There are many good hiking trails on Deer Isle. One of the nicest ones, maintained by the Nature Conservancy, is the trail that runs past Goose Cove to the Barred Island Preserve. It’s called Barred Island — I think — because when the tide is in Barred Island is an island, but when the tide is out a land bridge forms that allows you to get out on the island without getting your feet wet. You can see the spit of land that leads out to Barred Island in the photo above..
There’s just one problem: the trail out to Barred Island, which runs through a dense forest, is just about the rootiest trail you’re ever likely to encounter. That isn’t an issue for normal folks. In fact, so many prior hikers have taken this route that the exposed roots are worn smooth by the tread of countless prior visitors. But if you’re a foot-dragging stumblebum like me, it means you’ve got to carefully watch where you are planting every size 12 shoe, to make sure that you’re not going to turn an ankle or do a face plant on the next root system.
If you pause for a moment before you make the next careful step on the rooty route, though, you’ll realize that you’re in some of the nicest forest you’re likely to see. And . . . it’s so quiet! There’s not a sound to be heard, and if you’re walking on a day where there’s a gentle breeze, as was the case during our hike, not even insects will bother you. There’s so much pine straw on the ground that, except when you’re walking on the roots themselves, it’s like you’re walking on a plush natural carpet.
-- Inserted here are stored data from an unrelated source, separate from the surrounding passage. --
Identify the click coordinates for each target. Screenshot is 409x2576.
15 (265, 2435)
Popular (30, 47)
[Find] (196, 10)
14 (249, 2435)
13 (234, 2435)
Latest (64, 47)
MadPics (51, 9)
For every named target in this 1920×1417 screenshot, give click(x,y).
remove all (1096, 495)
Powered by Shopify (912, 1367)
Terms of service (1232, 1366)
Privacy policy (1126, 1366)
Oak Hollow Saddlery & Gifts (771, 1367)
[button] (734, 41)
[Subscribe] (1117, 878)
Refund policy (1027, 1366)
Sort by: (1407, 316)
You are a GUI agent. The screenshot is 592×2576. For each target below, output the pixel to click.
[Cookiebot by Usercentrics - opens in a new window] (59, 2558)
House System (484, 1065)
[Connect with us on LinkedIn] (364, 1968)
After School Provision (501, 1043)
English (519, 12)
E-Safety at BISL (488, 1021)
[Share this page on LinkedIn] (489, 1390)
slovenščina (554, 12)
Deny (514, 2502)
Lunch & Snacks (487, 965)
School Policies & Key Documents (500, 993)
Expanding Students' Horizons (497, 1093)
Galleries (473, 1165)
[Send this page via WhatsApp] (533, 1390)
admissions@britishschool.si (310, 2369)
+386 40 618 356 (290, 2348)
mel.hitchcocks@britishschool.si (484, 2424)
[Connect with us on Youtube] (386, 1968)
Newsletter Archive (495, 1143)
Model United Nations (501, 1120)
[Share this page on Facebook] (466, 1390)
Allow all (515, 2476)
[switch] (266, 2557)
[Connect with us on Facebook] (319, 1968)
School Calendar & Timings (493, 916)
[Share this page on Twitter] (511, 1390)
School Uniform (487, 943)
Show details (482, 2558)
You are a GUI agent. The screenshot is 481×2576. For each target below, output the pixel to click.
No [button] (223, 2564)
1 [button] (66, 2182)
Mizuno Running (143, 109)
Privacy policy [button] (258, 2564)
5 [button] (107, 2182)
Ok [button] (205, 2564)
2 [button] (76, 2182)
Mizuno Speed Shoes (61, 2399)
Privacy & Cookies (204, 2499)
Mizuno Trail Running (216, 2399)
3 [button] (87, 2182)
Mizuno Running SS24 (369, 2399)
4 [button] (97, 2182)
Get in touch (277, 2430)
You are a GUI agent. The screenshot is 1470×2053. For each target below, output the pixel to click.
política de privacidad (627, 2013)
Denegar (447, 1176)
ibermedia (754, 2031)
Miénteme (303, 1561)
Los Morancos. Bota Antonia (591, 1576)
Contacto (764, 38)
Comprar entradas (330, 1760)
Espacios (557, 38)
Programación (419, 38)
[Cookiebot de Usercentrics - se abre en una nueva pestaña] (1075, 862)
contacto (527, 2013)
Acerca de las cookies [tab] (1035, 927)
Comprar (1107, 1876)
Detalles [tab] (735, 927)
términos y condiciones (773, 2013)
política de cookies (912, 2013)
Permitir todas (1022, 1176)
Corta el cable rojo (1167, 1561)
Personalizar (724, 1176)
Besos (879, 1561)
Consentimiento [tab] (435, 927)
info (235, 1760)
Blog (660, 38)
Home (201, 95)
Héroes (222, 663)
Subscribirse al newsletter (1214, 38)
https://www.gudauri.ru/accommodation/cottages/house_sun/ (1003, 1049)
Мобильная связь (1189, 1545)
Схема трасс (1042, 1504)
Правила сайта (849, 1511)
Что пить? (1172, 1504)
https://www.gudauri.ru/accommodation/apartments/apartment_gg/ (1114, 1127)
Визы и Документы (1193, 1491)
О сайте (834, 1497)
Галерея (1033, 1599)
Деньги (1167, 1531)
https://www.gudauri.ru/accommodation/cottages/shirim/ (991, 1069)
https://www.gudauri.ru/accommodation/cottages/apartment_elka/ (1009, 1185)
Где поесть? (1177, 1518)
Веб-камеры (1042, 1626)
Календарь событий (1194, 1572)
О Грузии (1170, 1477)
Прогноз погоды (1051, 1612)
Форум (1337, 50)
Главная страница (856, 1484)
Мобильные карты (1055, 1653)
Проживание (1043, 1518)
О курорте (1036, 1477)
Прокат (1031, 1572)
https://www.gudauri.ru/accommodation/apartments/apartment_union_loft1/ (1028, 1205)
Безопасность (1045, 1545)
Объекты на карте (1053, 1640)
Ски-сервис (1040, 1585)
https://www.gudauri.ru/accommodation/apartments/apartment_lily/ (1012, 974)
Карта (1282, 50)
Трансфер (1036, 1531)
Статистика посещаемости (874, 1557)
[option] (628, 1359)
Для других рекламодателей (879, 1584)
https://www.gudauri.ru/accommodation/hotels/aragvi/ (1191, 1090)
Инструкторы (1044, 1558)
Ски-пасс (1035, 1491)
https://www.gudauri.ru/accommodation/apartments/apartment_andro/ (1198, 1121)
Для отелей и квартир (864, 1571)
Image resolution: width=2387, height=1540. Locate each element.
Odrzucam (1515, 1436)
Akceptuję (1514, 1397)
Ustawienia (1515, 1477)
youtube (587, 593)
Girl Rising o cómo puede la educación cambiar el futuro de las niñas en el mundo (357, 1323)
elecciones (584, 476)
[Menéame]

As you approach the water, after a hike of about a mile, you begin to sense the salty ocean smell mingling with the overwhelming scent of pine. Finally you emerge onto a scenic overlook that allows you to see out onto the water and the islands that are far away. It’s a breathtaking view.
Once you get out to the Barred Island and the bay, you’ll encounter a fabulous waterfront scene. To the right, across a gritty, pebble-strewn beach, is Barred Island, and to the left are more of those colossal Maine granite boulders, many of them algae covered because they fall into an intertidal zone. And beyond that lies the sailboat-studded vista of the bay.
On the way back, be sure to take the shoreline loop and the short detour to Prayer Rock. The path leads us up to a flat granite outcropping that is far above the cove and the bay, which can be seen through the ever-present pine trees. You’re not the first one to visit the promontory, of course — some thoughtful soul has built stone benches that are dedicated to some other people who loved this area and the beautiful view the Prayer Rock offers.
Alas — it’s time to return, back over the rooty path to where you began. Watch your step, and be sure to hand that walking stick that you found to the next traveler who wants to enjoy the hike to Barred Island.